The Uruguay Round, which transformed the General Agreement on Trade and Tariffs (GATT) into the World Trade Organization (WTO) was launched in 1986. Eight years later, there was still no agreement. Everyone points to the Agreement on Agriculture as the stumbling block, but given delegates’ inability to solve the agriculture issues, it is hard to believe that other big topics like banking, insurance and telecoms – what the WTO calls “services” – would have been much easier.

To get past the obstacle of agriculture, and declare the Uruguay Round completed, the WTO artfully created the “Built-in  Agenda” of issues not yet resolved, to be taken up at subsequent ministerials. This sleight of hand allows diplomats and negotiators to run back to their capitols saying we had a success and we gave away nothing! The Built-in Agenda is still pending.
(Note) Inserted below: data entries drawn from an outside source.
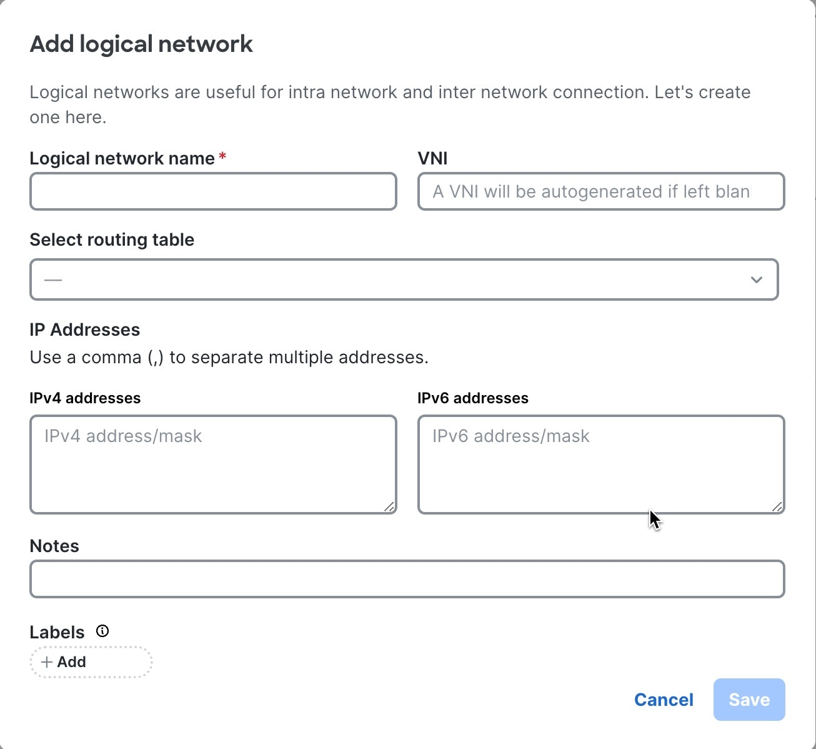The width and height of the screenshot is (816, 749).
Task: Click the IPv6 textarea resize grip
Action: tap(777, 507)
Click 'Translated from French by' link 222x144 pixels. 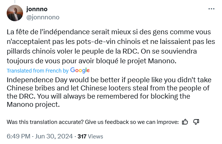[37, 71]
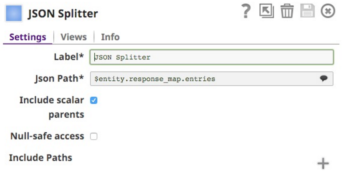Click the Include Paths section label
The image size is (343, 176).
[x=41, y=158]
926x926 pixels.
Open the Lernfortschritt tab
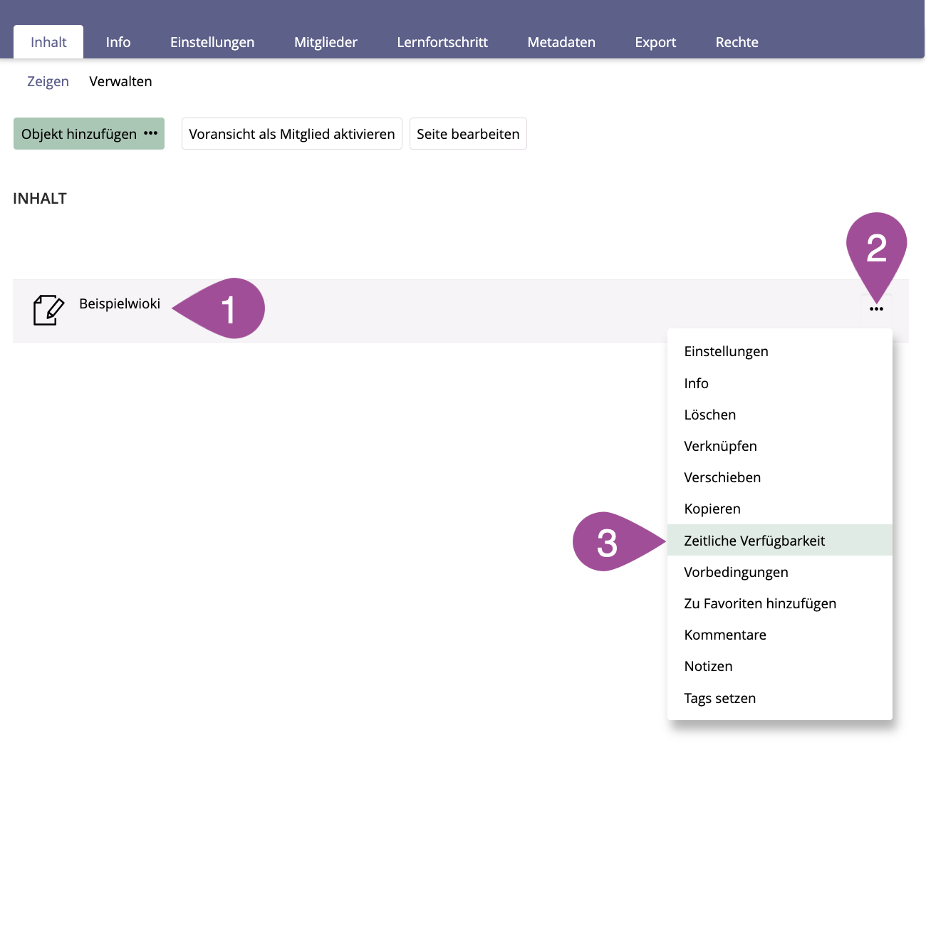(442, 42)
Having attended most of the WTO ministerials, it is my impression that the closest they came to an agreement was in Seattle. Of course, this may seem hard to believe, given the tens of thousands of demonstrators, the police riot and the virtual lockdown of the WTO meeting, but for those of us who sat up those tense nights with pounding headaches from the swamp of tear gas that covered downtown, it seemed very close indeed. The United States was chairing the meeting. Many delegates were absent either because the chaos in the streets prevented them from getting to the hall, or because they chose not to enter out of solidarity with the citizens being gassed and pummeled in the street. And at the WTO, not being present is counted as a yes vote. The U.S. and its European partners were pushing through measure after measure. On top of the other forms arm twisting to get their way, an empty hall was a golden opportunity for developed countries to move an agenda that would further their goals.
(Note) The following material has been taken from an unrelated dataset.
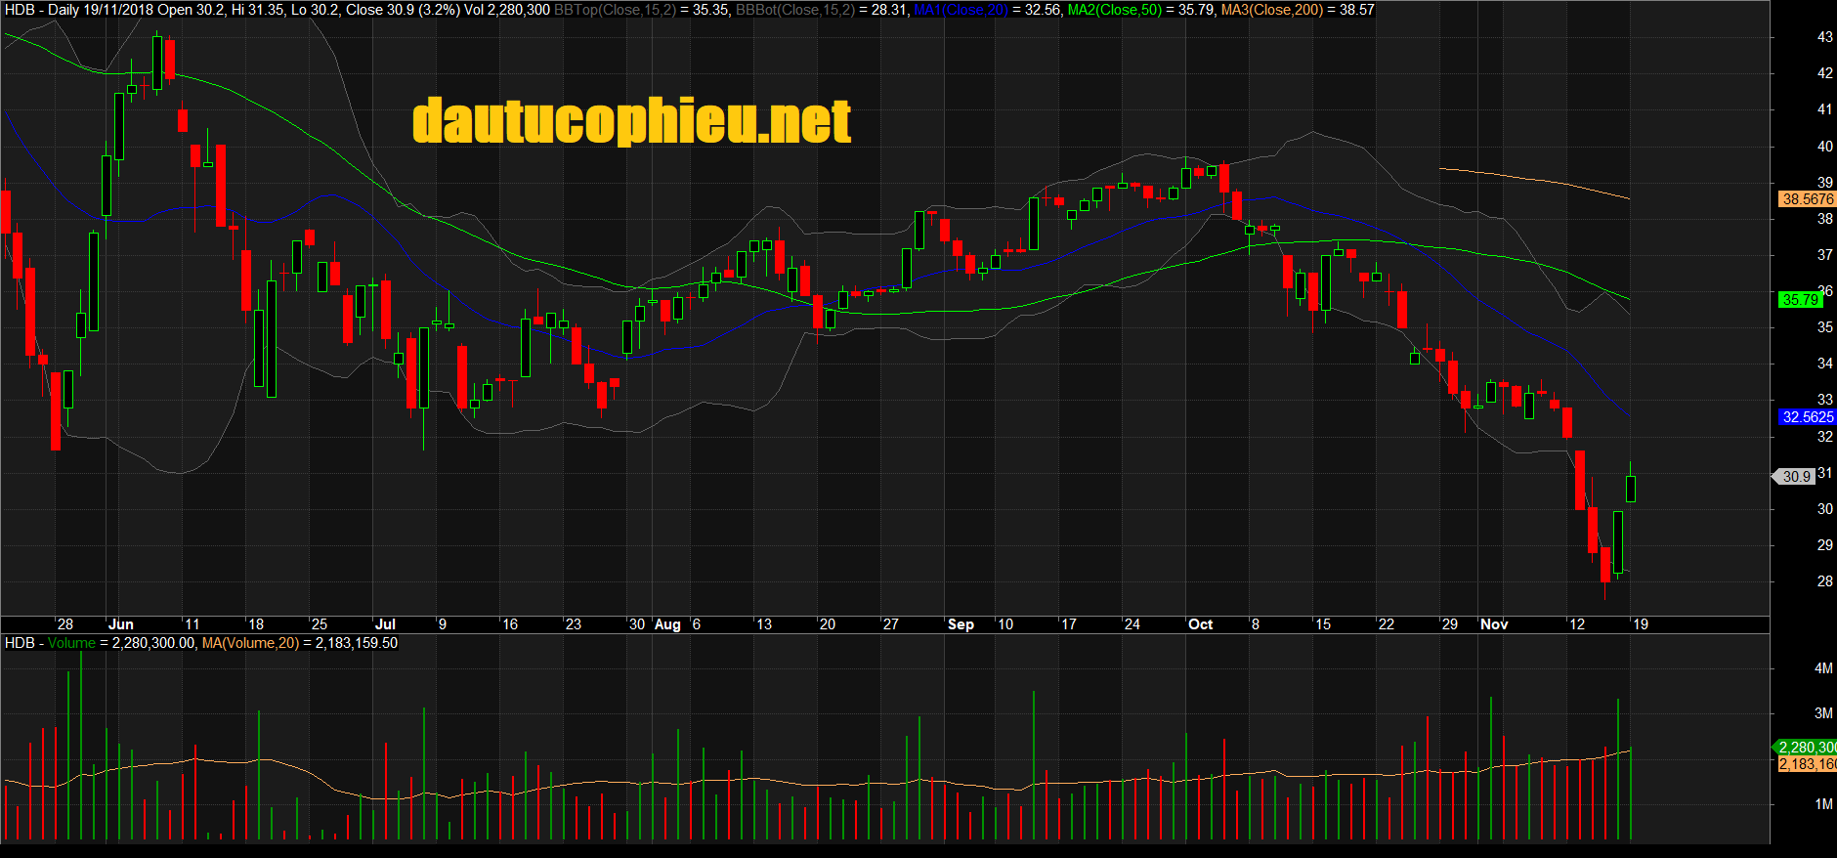1837x858 pixels.
Task: Click the 30.9 last price marker
Action: pos(1796,477)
NGOs from around the world met to strategize at IATP’s Media Center, located in the historic Town Hall in Seattle, with one half of the building in the police curfew area and the other half outside. Who did we know? How could we get information into delegate’s mail boxes? What hotels were friendly delegates staying at? We were scrambling. In the end, though, what stopped the railroad was the voice of a delegate from Burma, who spoke from the floor and asked the U.S. chair person why the process was so undemocratic. Bang, down came the gavel. Meeting adjourned. The U.S. wasn’t going to be accused of hosting an undemocratic WTO ministerial in its home territory of Seattle. It was a close call for opponents of corporate-led globalization.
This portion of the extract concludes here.